┌─ GIVEN TEXT

I wish Tom Humphrey had taken a critical view of J.S. Mill's less than
helpful or consistent assertions about the desirability of the
stationary state. I do ask my students to examine Mill's claims
critically when I teach Mill's writings on distribution. We always end
up rating him rather poorly. Indeed, Mill deserves Marx's criticism of
him as having engaged in "syncretistic compendia" when he veers off the
Smith-Ricardo principles, talking about the laws of distribution being
malleable.
This is how we go about the evaluation: What level of material
well-being would be judged "optimal" beyond which no more may be
acquired? Who decides that level? It's been more than a century when
Mill declared his views on the stationary state. Are we there yet?
Regarding the feeling of "happiness": Under which policy regime are
people more likely to feel "happy"; one in which the state dictates what
level of material well-being is the maximum for everybody or one in
which the state leaves people alone to pursue their own levels of
satiety? The 20th century gave us some good illustrations, where some
people even risked death to escape living under one regime for another.
The examples include former East Germany and West Germany, North vs
South Korea, China vs Hong Kong, Cuba vs neighboring islands, etc. Some
of these examples still persist!

└─
┌─ DATA LISTING

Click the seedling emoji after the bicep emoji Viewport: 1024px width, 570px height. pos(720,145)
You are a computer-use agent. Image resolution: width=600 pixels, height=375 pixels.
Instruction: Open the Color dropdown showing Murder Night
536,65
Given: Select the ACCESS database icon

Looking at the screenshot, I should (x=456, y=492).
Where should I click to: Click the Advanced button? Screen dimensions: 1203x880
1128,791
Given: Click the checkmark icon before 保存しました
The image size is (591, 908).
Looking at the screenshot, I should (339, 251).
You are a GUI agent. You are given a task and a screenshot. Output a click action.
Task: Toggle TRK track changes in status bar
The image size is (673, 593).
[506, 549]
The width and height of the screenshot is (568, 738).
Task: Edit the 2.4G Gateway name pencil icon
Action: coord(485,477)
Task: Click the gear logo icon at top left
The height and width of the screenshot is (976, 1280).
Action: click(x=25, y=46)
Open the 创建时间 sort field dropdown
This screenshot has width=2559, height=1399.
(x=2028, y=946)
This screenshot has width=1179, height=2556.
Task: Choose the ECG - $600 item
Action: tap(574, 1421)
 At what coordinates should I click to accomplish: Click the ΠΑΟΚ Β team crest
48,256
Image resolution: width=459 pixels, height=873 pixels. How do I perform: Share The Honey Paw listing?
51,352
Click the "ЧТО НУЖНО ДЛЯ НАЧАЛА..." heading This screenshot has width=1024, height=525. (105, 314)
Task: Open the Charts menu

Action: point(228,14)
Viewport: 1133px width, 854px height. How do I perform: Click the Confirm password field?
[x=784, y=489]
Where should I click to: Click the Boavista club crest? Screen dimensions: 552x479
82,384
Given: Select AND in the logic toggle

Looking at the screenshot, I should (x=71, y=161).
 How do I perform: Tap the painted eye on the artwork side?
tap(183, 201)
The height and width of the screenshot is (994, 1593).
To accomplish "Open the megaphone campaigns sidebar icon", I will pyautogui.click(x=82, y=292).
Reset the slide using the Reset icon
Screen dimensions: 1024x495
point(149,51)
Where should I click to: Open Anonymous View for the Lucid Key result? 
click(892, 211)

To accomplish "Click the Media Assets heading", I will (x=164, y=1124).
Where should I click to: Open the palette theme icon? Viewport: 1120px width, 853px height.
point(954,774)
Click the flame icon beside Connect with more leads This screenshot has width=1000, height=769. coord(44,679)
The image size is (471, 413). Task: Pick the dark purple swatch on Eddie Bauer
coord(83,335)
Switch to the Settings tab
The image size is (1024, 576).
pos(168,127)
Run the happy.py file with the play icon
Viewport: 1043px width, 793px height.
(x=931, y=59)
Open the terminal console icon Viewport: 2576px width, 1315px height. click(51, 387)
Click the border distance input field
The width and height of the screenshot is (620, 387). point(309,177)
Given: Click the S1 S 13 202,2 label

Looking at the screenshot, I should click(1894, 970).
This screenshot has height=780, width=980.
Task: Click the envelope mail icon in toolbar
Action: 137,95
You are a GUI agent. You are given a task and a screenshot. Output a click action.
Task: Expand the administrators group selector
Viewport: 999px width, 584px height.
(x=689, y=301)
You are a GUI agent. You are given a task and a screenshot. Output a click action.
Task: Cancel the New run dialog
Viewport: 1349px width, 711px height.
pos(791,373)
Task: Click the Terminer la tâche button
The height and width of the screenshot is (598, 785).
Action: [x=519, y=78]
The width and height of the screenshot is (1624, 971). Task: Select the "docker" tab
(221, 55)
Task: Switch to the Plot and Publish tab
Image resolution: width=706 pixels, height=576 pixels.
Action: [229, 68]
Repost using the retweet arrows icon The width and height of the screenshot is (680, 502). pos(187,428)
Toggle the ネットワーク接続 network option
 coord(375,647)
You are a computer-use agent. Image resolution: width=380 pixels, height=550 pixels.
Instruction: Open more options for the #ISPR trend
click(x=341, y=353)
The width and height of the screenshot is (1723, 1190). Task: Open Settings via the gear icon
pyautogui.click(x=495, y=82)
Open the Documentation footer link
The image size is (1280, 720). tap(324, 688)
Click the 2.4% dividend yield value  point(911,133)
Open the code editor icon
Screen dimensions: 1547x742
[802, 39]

└─

SET OF TASKS:
1. Update the commentary on Mill's stretch from "I wish Tom Humphrey" through "we there yet?", with "stationary state" changed to "steady state".
2. List every person named in the commentary on Mill.
3. Resume the commentary on Mill from its last sentence onward.
The items are separate material with no connection to the commentary on Mill.

OUTPUTS BY TASK:
1.
I wish Tom Humphrey had taken a critical view of J.S. Mill's less than
helpful or consistent assertions about the desirability of the
steady state. I do ask my students to examine Mill's claims
critically when I teach Mill's writings on distribution. We always end
up rating him rather poorly. Indeed, Mill deserves Marx's criticism of
him as having engaged in "syncretistic compendia" when he veers off the
Smith-Ricardo principles, talking about the laws of distribution being
malleable.
This is how we go about the evaluation: What level of material
well-being would be judged "optimal" beyond which no more may be
acquired? Who decides that level? It's been more than a century when
Mill declared his views on the steady state. Are we there yet?

2. Tom Humphrey, J.S. Mill, Marx, Smith, Ricardo

3.
J.S. Mill surely was afflicted by his socialist feelings when he wrote
on distribution. We do better to recognize the conflicts or
inconsistencies in his thought regarding those issues. Given that
incomes are earning from the production of goods and services that go
into defining people's well-being, how can we have equality of income
distribution if we all don't produce the same level of output? Are
people going to be happier if some of what they produce get taken from
them forcibly through taxation or otherwise to "share" with others so we
have equality in consumption?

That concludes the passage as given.